### MATERIAL TO PROCESS ###

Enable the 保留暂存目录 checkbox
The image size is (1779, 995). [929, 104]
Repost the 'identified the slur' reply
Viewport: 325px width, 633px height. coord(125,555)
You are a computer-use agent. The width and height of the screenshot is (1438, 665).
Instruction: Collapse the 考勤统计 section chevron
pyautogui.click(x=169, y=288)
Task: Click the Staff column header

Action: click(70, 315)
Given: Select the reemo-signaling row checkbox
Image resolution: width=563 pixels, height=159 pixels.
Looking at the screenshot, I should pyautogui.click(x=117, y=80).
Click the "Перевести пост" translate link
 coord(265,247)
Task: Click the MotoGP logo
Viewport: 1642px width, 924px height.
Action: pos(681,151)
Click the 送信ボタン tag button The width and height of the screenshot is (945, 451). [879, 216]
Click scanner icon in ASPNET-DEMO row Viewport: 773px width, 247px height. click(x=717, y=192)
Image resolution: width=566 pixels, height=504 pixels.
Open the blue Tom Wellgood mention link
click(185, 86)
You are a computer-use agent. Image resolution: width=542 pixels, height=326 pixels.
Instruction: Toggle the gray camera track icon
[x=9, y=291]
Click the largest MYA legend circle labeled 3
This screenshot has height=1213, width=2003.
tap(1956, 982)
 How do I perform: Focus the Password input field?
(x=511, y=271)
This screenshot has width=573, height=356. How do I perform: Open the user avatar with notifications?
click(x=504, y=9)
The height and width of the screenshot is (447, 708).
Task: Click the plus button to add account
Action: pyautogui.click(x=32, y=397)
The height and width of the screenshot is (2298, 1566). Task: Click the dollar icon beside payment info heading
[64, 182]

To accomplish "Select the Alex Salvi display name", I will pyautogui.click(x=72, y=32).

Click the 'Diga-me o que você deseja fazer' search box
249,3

###

» PROBLEM TO WORK ON
Rewrite everything in the listing above from the line containing "Task: Click the MotoGP logo" down to the line containing "click(185, 86)", both included, keeping every line. Offset every coordinate in the answers by -110.

» ANSWER TO THE EXERCISE
Task: Click the MotoGP logo
Viewport: 1642px width, 924px height.
Action: pos(571,41)
Click the 送信ボタン tag button The width and height of the screenshot is (945, 451). [769, 106]
Click scanner icon in ASPNET-DEMO row Viewport: 773px width, 247px height. click(x=607, y=82)
Image resolution: width=566 pixels, height=504 pixels.
Open the blue Tom Wellgood mention link
click(75, -24)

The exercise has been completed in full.